# The task
Everything from the line containing "Viewport: 902px width, 480px" through the final line of the listing below should be given again, word for word, and nothing else.

# Task material
BEGIN

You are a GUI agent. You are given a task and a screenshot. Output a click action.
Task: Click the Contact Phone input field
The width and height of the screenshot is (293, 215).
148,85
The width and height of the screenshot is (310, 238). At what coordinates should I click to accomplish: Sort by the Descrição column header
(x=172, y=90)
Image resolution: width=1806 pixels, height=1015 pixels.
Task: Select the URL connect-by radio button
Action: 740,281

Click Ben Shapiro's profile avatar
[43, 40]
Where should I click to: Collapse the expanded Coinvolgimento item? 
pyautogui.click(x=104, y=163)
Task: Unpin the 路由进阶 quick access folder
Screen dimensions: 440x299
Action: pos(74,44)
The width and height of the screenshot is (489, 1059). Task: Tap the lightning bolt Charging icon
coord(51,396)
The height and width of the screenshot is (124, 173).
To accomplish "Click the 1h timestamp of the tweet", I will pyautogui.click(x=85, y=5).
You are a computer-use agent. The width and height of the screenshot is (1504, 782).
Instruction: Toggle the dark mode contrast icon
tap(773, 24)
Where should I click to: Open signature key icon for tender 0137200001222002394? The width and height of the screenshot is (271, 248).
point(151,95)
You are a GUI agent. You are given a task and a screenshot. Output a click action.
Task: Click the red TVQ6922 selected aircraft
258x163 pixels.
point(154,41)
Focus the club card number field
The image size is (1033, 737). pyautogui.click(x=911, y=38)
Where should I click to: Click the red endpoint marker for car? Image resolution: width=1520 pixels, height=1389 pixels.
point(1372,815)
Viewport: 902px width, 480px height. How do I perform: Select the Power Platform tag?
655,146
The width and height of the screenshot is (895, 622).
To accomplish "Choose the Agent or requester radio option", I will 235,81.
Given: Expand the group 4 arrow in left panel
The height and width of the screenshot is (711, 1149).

END

# Solved problem
Viewport: 902px width, 480px height. How do I perform: Select the Power Platform tag?
655,146
The width and height of the screenshot is (895, 622).
To accomplish "Choose the Agent or requester radio option", I will 235,81.
Given: Expand the group 4 arrow in left panel
The height and width of the screenshot is (711, 1149).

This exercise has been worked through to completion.